Yields on Australia’s three-year government notes touched a one-month high last week as the Reserve Bank of Australia raised economic growth and inflation forecasts, damping speculation the RBA will cut borrowing costs. Japanese investors offloaded Australian sovereign bonds in December for the first time in seven months, capping a record 254.7 billion yen ($2.5 billion) of net sales last year, the Asian nation reported today. The Aussie rose against the yen in December for a fourth month.
“A lot of Japanese bond flows are very much related to the currency,” said Sally Auld, a Sydney-based interest-rate strategist at JPMorgan Chase & Co. “When Aussie weakens versus the yen, they like to get in, and when it strengthens they sell,” unless a solid trend in the currency develops, she said.
The Aussie fell 0.3 percent to 89.36 U.S. cents as of 5:38 p.m. in Sydney after strengthening 2.3 percent last week, the most since the period ended Sept. 6, to 89.59. It reached 89.99 on Feb. 7, the highest since Jan. 14. It slipped 0.2 percent to 91.50 yen and has averaged 92.68 since Sept. 30.
New Zealand’s kiwi dollar weakened 0.2 percent to 82.78 U.S. cents and 0.1 percent to 84.76 yen.
Australia’s three-year yields fell one basis point to 2.99 percent after rising to as high as 3.03 percent at the end of last week, a level unseen since Jan. 10. The 10-year rate touched 4.18 percent today, the most since Jan. 23.
Toyota, which started building cars in Australia in 1963, cited high manufacturing costs, an elevated local dollar and low economies of scale for the decision to shuit factories, according to an e-mailed statement. The company is the last carmaker to announce it is ending Australian production after Ford Motor Co. and General Motors Co. said last year they were shutting down output.
The statistics bureau will probably say Feb. 13 that the jobless rate climbed to 5.9 percent, a level last seen in June 2009, according to an analysts surveyed by Bloomberg. It also may say employment rose 15,000 in January, after unexpectedly dropping 22,600 in December, the first decrease in four months.

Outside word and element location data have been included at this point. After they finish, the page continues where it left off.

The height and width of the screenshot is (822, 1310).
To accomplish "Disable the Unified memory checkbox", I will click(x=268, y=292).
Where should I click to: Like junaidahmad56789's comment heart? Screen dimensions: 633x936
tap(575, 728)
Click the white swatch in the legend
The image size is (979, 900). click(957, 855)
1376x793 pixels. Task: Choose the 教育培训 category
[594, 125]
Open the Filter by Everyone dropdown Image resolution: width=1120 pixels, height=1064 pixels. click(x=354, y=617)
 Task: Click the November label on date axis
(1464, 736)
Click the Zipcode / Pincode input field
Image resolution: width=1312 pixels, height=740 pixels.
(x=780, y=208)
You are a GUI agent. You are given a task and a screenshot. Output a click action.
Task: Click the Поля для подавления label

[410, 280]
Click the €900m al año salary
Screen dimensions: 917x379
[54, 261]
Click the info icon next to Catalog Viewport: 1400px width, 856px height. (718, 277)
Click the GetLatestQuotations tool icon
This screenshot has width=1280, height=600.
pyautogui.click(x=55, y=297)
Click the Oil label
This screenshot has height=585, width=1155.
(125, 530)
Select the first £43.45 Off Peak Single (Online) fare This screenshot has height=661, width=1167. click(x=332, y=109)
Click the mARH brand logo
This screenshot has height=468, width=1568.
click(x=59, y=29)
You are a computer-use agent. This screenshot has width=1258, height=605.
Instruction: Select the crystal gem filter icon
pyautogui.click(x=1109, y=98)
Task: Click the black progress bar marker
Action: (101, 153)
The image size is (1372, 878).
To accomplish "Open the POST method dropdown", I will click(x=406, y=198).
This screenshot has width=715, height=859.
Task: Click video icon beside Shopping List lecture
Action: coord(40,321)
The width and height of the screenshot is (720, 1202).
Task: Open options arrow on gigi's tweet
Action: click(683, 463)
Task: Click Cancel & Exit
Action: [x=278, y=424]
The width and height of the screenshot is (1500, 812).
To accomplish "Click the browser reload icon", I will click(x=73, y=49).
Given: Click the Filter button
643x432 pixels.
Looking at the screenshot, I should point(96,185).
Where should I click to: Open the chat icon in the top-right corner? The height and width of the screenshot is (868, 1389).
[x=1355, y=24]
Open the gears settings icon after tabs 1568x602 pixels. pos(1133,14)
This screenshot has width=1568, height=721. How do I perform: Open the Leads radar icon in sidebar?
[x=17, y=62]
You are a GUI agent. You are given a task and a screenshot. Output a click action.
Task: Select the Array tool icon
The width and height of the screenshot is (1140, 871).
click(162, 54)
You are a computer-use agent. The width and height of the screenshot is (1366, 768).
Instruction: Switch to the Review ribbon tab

“If the jobs number is strong then maybe the market sells off a bit further in rates and the currency gets some support,” said Auld. “If we get a divergence between what commodity prices are doing and what the Aussie is doing, then that will start to worry the RBA again,” though gains amid stronger data may be acceptable, she said.
The Aussie has climbed 1.3 percent over the past week, paring to 12 percent its 12-month decline, according to Bloomberg Correlation Weighted Indexes that track 10 developed nation currencies.